Provided information Start Marker

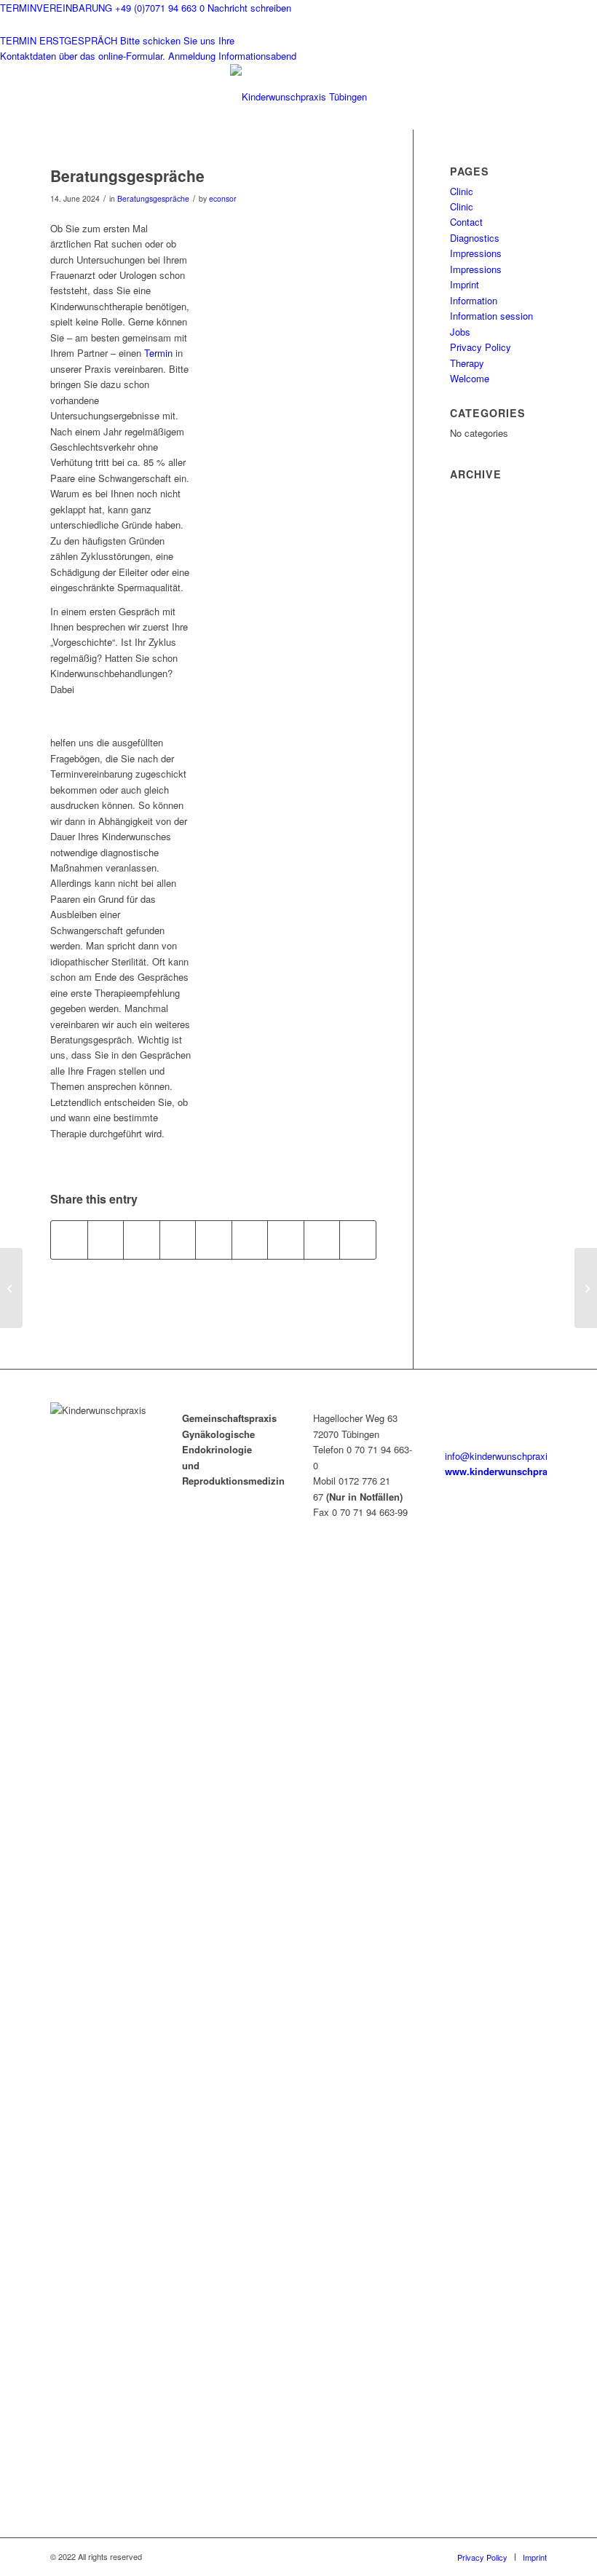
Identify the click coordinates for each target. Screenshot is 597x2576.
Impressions (476, 253)
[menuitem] (482, 2557)
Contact (466, 222)
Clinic (461, 191)
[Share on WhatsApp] (141, 1240)
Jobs (460, 332)
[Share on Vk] (286, 1240)
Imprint (464, 284)
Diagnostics (474, 238)
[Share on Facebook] (69, 1240)
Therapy (467, 363)
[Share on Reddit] (322, 1240)
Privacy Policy (480, 347)
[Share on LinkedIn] (214, 1240)
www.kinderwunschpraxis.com (514, 1471)
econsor (223, 198)
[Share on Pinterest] (178, 1240)
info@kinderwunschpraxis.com (509, 1456)
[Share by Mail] (358, 1240)
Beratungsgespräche (153, 198)
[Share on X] (106, 1240)
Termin (158, 353)
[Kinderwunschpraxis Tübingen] (298, 97)
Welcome (469, 378)
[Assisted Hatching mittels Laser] (11, 1288)
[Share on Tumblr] (250, 1240)
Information (473, 300)
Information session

Provided information End Marker

What to do
Print out the entries once more, unchanged. No pictures.

Solution to this exercise
Identify the click coordinates for each target. Screenshot is 597x2576.
Impressions (476, 253)
[menuitem] (482, 2557)
Contact (466, 222)
Clinic (461, 191)
[Share on WhatsApp] (141, 1240)
Jobs (460, 332)
[Share on Vk] (286, 1240)
Imprint (464, 284)
Diagnostics (474, 238)
[Share on Facebook] (69, 1240)
Therapy (467, 363)
[Share on Reddit] (322, 1240)
Privacy Policy (480, 347)
[Share on LinkedIn] (214, 1240)
www.kinderwunschpraxis.com (514, 1471)
econsor (223, 198)
[Share on Pinterest] (178, 1240)
info@kinderwunschpraxis.com (509, 1456)
[Share by Mail] (358, 1240)
Beratungsgespräche (153, 198)
[Share on X] (106, 1240)
Termin (158, 353)
[Kinderwunschpraxis Tübingen] (298, 97)
Welcome (469, 378)
[Assisted Hatching mittels Laser] (11, 1288)
[Share on Tumblr] (250, 1240)
Information (473, 300)
Information session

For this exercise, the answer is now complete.